How to Defend the Faith Without Raising your Voice: Civil responses to Catholic hot-button issues
by Michael Kelly and Austen Ivereigh (Columba Press, €14.99)
A couple of generations ago, one could have safely assumed that most Irish people shared a set of common values. Even if one didn’t necessarily fully subscribe to the Catholic worldview, the culture was such that one would have to live under a rock to be unaware of what the Church taught about a range of issues, much less why.
The situation has now completely changed. Many of the core moral and doctrinal beliefs of Catholicism, and Christianity more generally are considered not simply wrong, but against common sense, and even sometime repugnant. Given that some of those who voted for same-sex marriage and abortion were practising Catholics, this is not just an issue affecting those who have walked away from the Church. It is an issue that represents a huge wake-up call and requires urgent attention.
Enter this book by Catholic journalists Austen Ivereigh and Michael Kelly (editor of this newspaper) – both of whom have spent many years explaining the teachings of the Church in the mainstream media and in public debates.
This is a modern approach to what we used to call apologetics, but it is much more than smart answers to common critiques of the Faith.

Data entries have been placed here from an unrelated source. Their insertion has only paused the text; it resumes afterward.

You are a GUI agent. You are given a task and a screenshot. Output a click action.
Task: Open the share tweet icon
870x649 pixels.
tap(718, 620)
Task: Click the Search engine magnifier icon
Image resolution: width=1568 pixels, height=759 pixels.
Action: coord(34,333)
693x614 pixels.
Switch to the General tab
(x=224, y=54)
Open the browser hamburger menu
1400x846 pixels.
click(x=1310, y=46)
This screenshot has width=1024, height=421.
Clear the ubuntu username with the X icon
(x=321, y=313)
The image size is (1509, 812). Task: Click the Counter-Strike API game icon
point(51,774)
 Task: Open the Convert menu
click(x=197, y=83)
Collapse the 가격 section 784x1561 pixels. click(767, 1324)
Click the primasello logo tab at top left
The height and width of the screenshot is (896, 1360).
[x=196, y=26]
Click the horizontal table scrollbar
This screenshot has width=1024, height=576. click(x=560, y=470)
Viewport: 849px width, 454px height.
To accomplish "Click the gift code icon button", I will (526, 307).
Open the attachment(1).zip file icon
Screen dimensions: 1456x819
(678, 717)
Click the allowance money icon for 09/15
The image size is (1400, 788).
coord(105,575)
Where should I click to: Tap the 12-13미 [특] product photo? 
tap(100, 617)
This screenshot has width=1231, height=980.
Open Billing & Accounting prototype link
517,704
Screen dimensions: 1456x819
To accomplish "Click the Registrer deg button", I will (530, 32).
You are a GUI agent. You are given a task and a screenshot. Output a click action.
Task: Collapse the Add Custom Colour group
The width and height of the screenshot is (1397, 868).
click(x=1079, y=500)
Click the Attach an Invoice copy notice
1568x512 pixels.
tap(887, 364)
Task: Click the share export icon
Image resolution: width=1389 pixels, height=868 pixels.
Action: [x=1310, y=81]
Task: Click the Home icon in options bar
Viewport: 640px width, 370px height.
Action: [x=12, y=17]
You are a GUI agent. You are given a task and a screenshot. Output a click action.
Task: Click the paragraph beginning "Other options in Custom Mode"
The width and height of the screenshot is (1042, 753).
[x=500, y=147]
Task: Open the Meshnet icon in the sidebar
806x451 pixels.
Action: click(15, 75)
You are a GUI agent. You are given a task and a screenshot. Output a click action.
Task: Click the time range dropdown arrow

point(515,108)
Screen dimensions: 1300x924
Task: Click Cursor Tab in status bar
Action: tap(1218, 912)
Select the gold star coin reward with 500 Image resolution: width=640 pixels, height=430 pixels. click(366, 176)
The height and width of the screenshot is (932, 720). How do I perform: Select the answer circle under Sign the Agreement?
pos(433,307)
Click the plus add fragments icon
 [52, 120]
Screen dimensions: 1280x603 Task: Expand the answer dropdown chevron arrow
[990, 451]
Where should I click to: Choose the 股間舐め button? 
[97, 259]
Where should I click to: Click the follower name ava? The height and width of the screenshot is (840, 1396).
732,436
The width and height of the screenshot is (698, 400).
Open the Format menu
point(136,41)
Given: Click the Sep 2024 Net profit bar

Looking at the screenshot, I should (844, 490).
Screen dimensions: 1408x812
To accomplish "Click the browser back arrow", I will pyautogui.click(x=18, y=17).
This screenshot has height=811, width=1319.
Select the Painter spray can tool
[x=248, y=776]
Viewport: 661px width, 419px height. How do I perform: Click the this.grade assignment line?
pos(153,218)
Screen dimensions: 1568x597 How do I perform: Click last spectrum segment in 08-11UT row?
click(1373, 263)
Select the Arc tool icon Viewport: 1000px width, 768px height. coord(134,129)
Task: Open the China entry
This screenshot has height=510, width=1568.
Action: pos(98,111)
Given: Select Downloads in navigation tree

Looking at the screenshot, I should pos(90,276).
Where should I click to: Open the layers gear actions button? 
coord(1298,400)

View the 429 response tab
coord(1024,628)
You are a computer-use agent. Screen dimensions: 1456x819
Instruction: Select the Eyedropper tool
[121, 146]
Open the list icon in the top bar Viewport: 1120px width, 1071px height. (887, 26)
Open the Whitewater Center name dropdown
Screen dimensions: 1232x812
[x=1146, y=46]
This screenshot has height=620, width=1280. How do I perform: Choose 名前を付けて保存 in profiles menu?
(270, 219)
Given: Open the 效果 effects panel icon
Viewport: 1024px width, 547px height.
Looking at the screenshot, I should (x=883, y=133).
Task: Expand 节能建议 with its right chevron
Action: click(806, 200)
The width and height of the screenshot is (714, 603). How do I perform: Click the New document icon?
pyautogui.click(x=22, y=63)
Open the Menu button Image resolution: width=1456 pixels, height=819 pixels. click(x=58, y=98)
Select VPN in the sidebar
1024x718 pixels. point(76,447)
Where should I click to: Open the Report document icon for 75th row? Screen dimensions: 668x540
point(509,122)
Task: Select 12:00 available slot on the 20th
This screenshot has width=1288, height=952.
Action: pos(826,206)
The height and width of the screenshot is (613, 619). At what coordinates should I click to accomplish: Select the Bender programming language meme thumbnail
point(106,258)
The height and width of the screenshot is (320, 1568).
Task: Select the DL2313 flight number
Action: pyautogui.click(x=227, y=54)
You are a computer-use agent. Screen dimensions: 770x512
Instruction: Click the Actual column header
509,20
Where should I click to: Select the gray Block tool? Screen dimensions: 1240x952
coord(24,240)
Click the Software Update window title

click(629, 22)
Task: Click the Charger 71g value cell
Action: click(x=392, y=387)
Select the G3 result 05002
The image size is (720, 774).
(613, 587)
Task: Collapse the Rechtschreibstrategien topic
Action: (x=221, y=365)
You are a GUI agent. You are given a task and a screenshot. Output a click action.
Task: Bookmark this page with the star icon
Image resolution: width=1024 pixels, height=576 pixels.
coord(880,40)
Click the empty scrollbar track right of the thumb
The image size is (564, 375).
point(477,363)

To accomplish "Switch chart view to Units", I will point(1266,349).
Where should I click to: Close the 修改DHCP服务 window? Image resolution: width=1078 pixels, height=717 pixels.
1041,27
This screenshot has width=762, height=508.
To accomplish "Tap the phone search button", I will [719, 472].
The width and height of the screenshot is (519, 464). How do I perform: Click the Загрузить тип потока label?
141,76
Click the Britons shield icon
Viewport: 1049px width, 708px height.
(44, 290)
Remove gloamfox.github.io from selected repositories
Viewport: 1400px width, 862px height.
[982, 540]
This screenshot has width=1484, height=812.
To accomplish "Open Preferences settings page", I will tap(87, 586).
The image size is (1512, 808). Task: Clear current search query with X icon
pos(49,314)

The book opens up with an explanation of the model which basically hinges on the desire to shed light rather than heat on controversial subjects such as the role of the Church in public life, homosexuality, abortion, contraception and the role of women in the Church.
In each case, the book looks for a positive value that motivates the critics of the Church. For example, on the issue of same-sex marriage it acknowledges that most supporters of the re-definition of marriage do so because they are motivated out of a deep-seated desire for what they see as equality.
However, Kelly and Ivereigh go on to demonstrate how this is misjudged and, in fact, sacrifices the rights of children in the pursuit of adult happiness.
The fact that each chapter starts with the common criticisms of the Church’s position arms the reader to be ready for the questions they will meet rather than working from abstracts.
The book does not try to defend the indefensible, not least the horrendous issue of clerical sexual abuse. The issue is dealt with sensitively while pointing to the huge strides that the Church has made in our part of the world at least to ensure that it is now a leader in the field of child safeguarding.
This book would be an excellent gift from any parent to a teenager or young adult who has walked away from the Faith. In the pages they will find robust challenges to the conventional messages they are hearing about the Church from contemporary culture.
Parish groups
In his foreword to the book, Primate of All-Ireland Archbishop Eamon Martin expresses the hope that parish groups will read How to Defend the Faith Without Raising your Voice together.
This is an excellent idea that priests and parish pastoral councils should take up. In politics, activists are often told “don’t get angry, get active”.
Every page of this book provides the tools people need to understand, appreciate and explain to others, the reasons for the Faith they have in them.
This is a ‘must-have’ handbook for anyone wishing to defend and explain some of the toughest and most controversial teachings of the Catholic Church.
Both writers have a wealth of experience themselves doing exactly this in some of the toughest media arenas, and it shows.
Buy this book and see how they do it.